[ANN] CommonMark.jl

CommonMark.jl is a markdown parser which is fully compliant with the CommonMark 0.29 spec. In addition to the standard features it includes several extensions such as inline and display maths, admonitions, footnotes, and tables. Additional extensions are planned, as well as a public interface for 3rd-party extensions.

The package is registered in General so can be installed with

pkg> add CommonMark

Please report any problems you come across in the issue tracker. Saying that, the package does pass all tests required by the CommonMark spec and so can be considered usable in the regard. Feature requests are welcome as well.

In comparison to the built-in markdown parser shipped with Julia this package provides inline HTML, correct handling of lazy paragraph continuations, and link reference definitions. There may be others as well, but those are the main ones.

65 Likes

Welcome back!

10 Likes

Thanks @cormullion!

4 Likes

Awesome :+1: I look forward to replacing my crappy hacks in Franklin to work around the base Markdown parser & use your package :slight_smile:

12 Likes

This is awesome! Does Documenter have the ability to swap out markdown parsers?

That’s some heroic hacking you’ve managed in Franklin! I’d be happy to discuss merging your syntax extensions into the package, most of them shouldn’t be too difficult to achieve.

7 Likes

Not currently, Documenter reaches into some internals of the current Markdown parser so it’s not exactly straightforward to switch out right now. I’d hope that eventually we could move towards using it ecosystem-wide since it matches the behavior of other markdown dialects a little bit better, but that will require some stress testing to make sure it’s up to the job first.

5 Likes

I actually have a branch that allows for swapping out the parser. The only requirement is that your custom parser produces the Markdown standard library AST.

On a related note, Documenter has the Markdown2 module, which aims to be a cleaner & stricter version of the standard library Markdown AST. I wonder if it would make sense to have a common lightweight interface package for the AST that both parsers and consumers could depend on?

4 Likes

This is great! It would be very good to replace the internal markdown parser with a snapshot of this external one. Or maybe ship with a version of your markdown parser but allow it to be overridden (instead baking it into the system image).

4 Likes

common lightweight interface package for the AST that both parsers and consumers could depend on?

The AST used to represent the parsed documents could probably be factored out I’d think.

1 Like

Thanks @StefanKarpinski.

It would be very good to replace the internal markdown parser with a snapshot of this external one. Or maybe ship with a version of your markdown parser but allow it to be overridden (instead baking it into the system image).

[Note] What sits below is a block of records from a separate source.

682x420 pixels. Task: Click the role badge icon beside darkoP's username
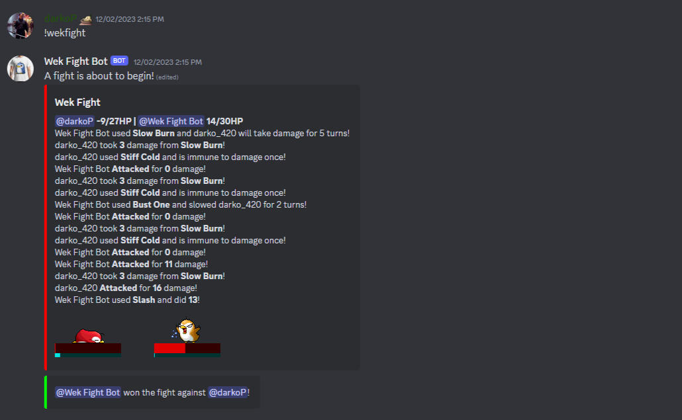[x=85, y=19]
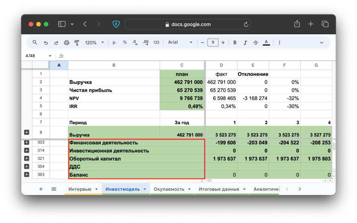Viewport: 357px width, 223px height.
Task: Click the font size input field
Action: 213,42
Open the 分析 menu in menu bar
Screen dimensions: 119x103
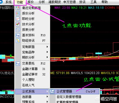pyautogui.click(x=42, y=2)
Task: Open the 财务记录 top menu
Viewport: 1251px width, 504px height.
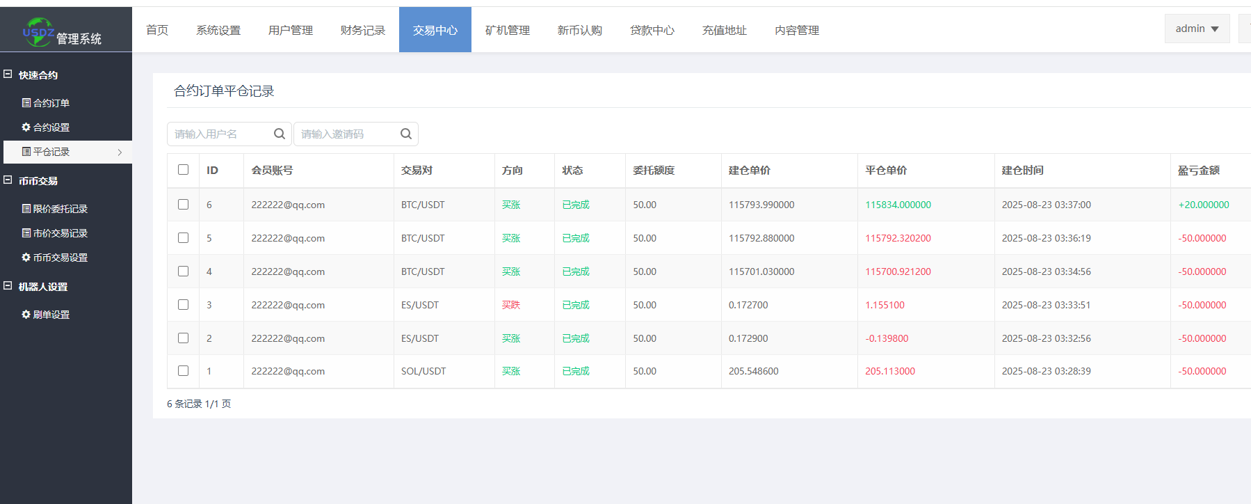Action: tap(362, 30)
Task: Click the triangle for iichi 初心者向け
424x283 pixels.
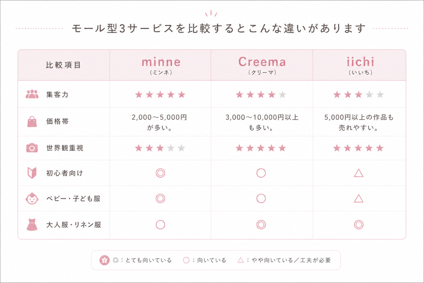Action: (359, 173)
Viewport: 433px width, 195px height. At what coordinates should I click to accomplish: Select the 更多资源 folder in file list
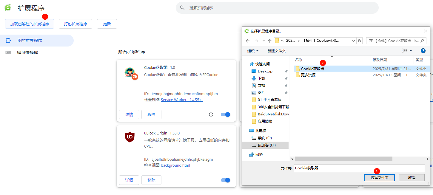(308, 75)
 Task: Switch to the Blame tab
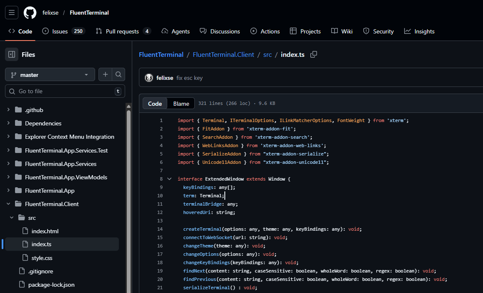tap(181, 103)
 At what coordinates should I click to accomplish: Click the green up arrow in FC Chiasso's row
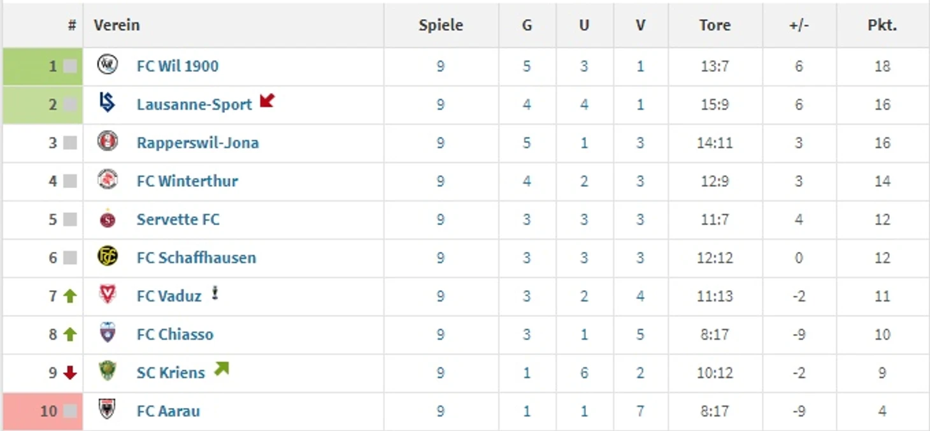pyautogui.click(x=70, y=334)
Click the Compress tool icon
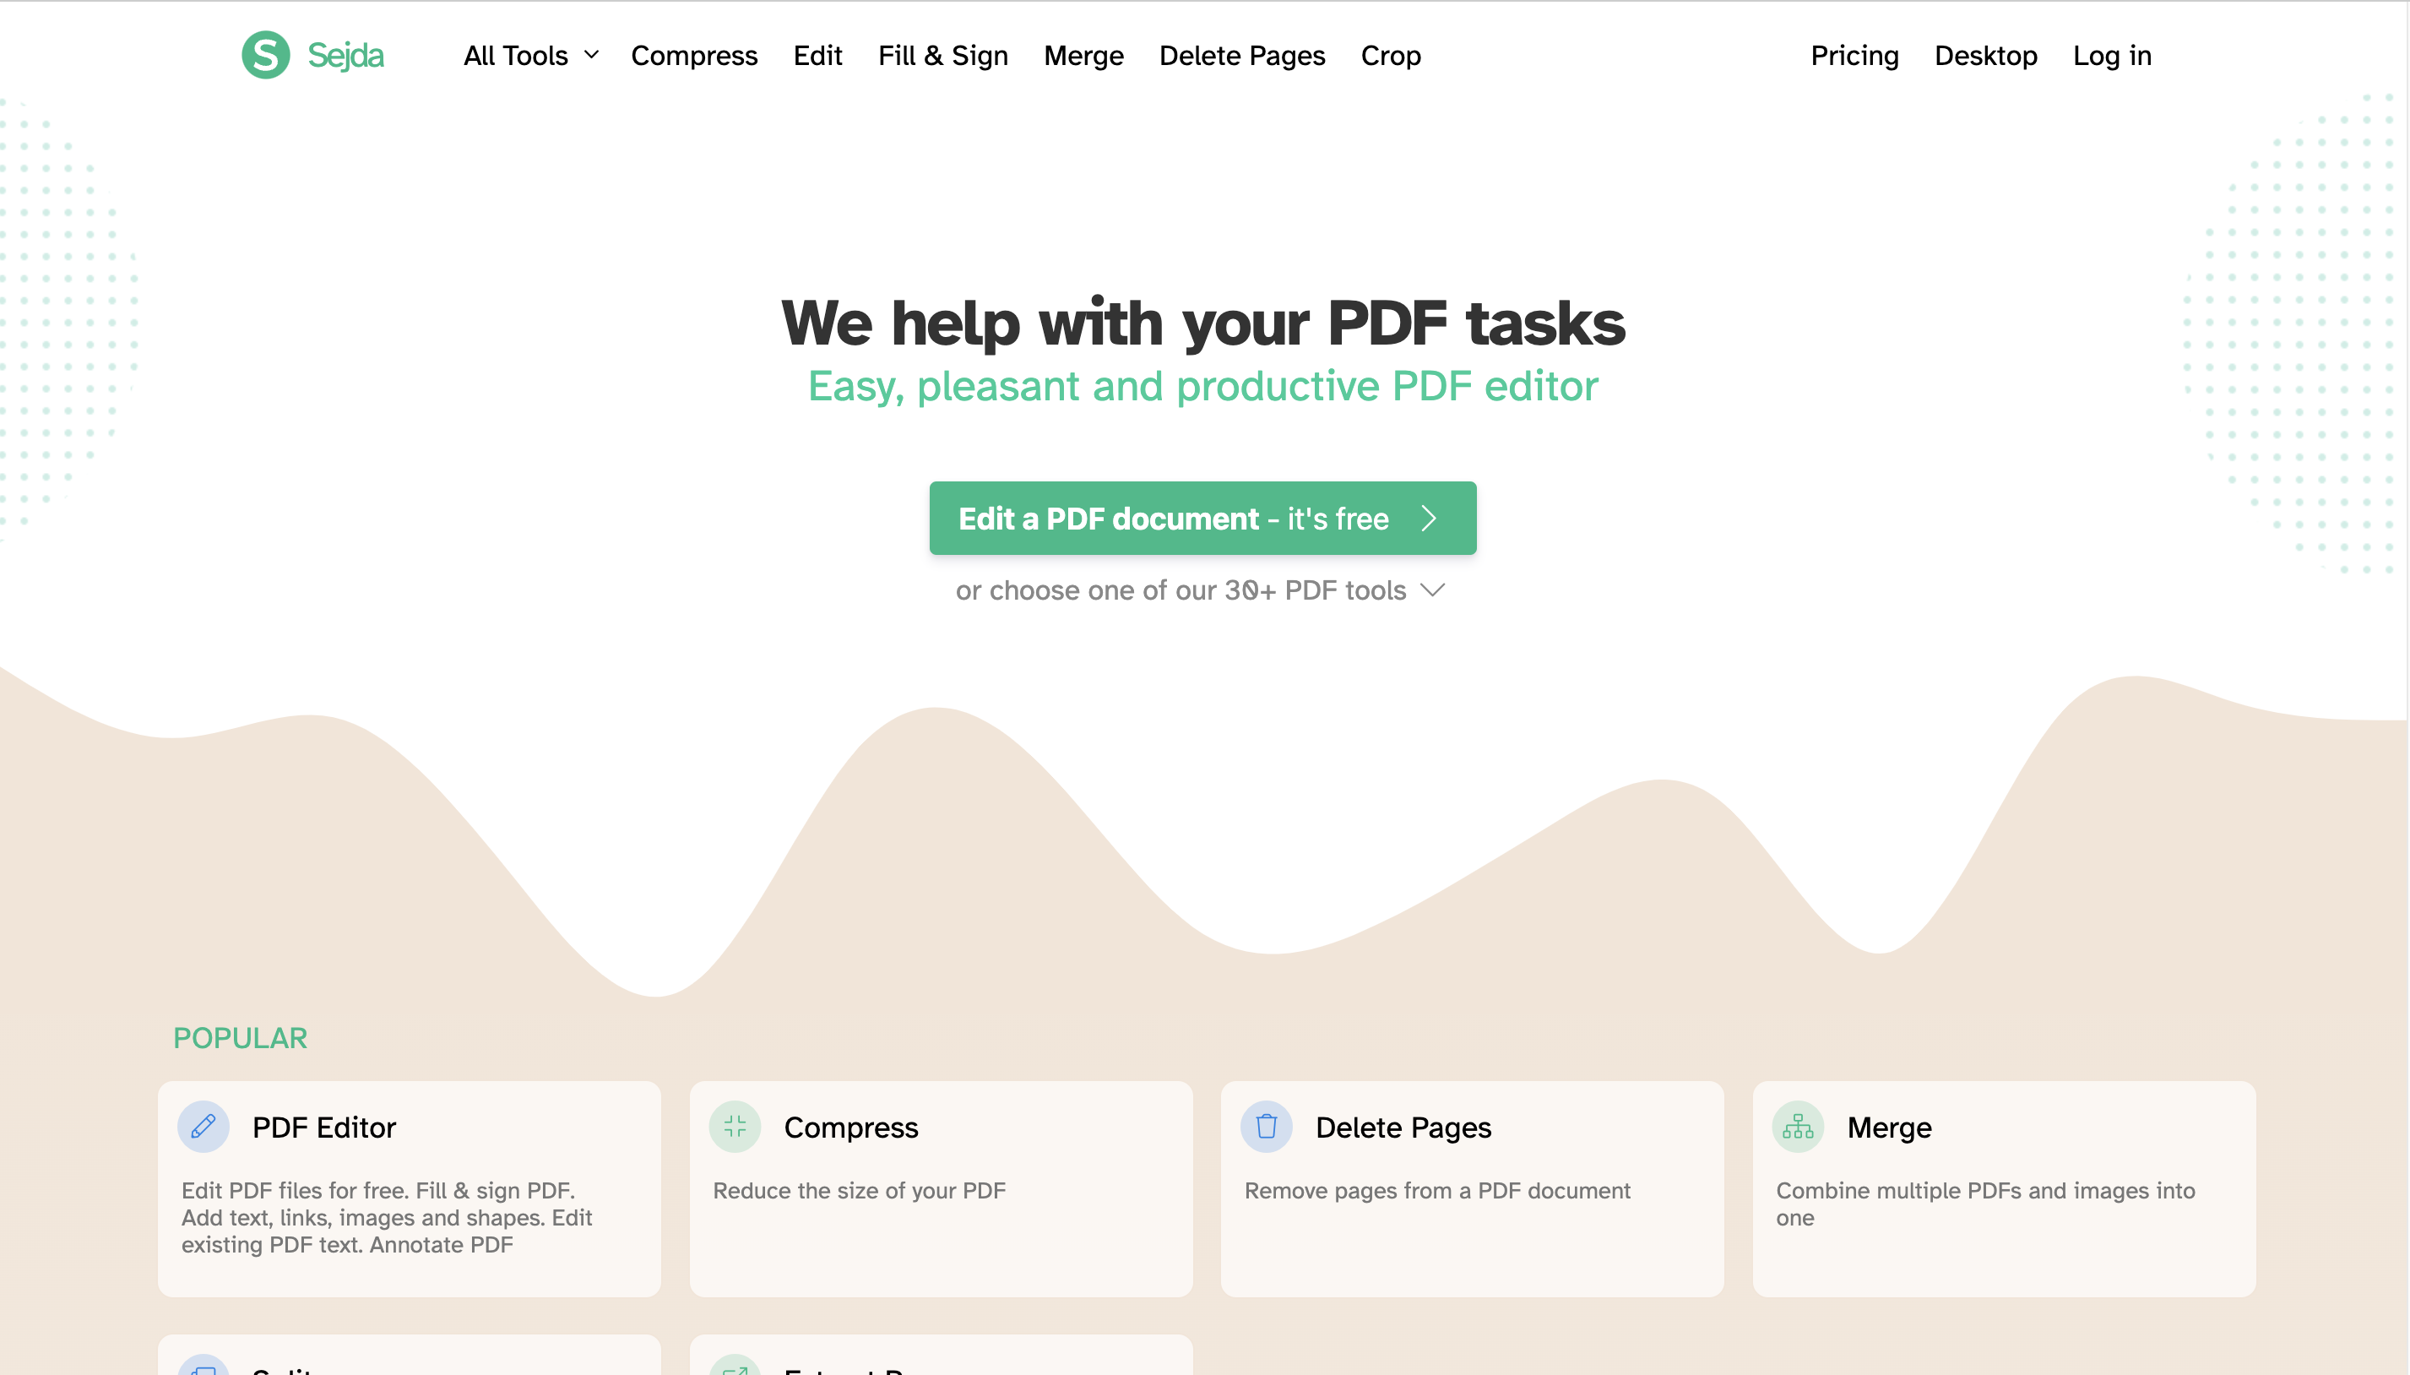This screenshot has height=1375, width=2410. tap(734, 1127)
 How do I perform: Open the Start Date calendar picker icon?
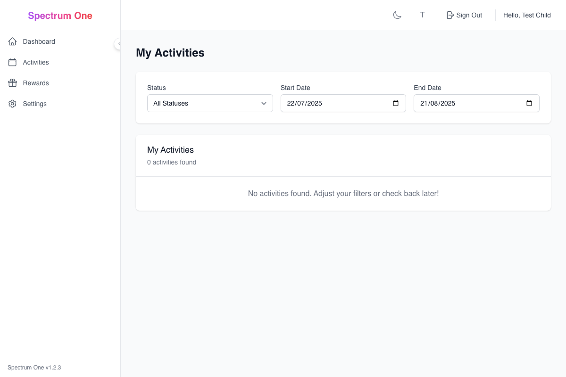395,103
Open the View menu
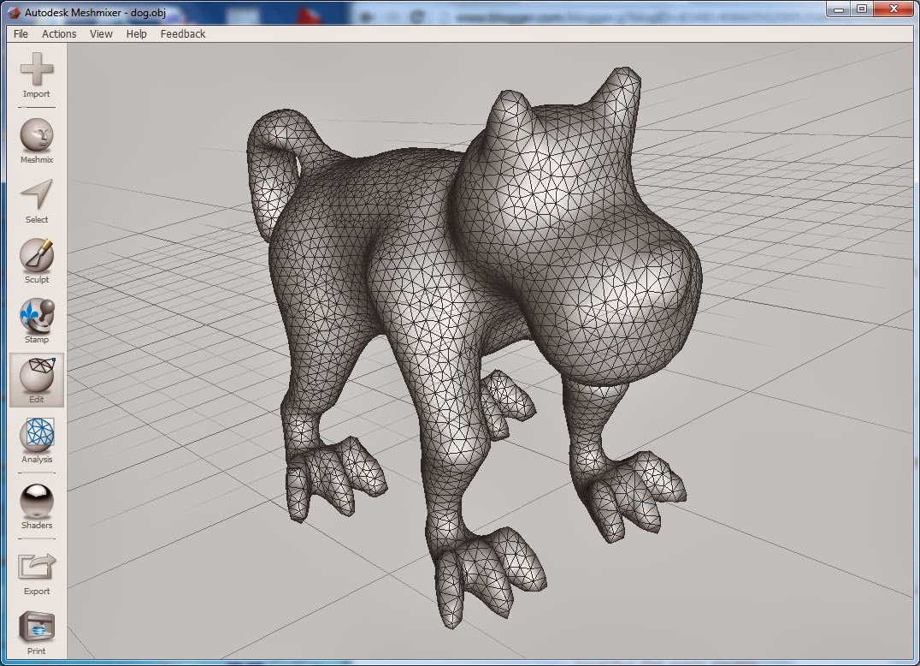920x666 pixels. (100, 33)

I assume in a similar way to how Pkg is loaded these days?

Pkg is baked in, I’m afraid. We don’t really have a good model for how to do this yet. Needs to be figured out soon though.

3 Likes

To be honest, as frustrating as it can be for certain extensions of markdown to not work, I’ve come to appreciate the rigorous adherence to the standard in Base. I probably wouldn’t complain if something more permissive replaced it necessarily, but if the ecosystem (especially Documenter and Franklin) allows me to plug in whatever parser I want, that’s a better solution.

2 Likes

Version 0.2.0 has now been registered. Release notes can be found here which summarize the major changes since 0.1.0. The README.md has a more complete overview of the currently available features.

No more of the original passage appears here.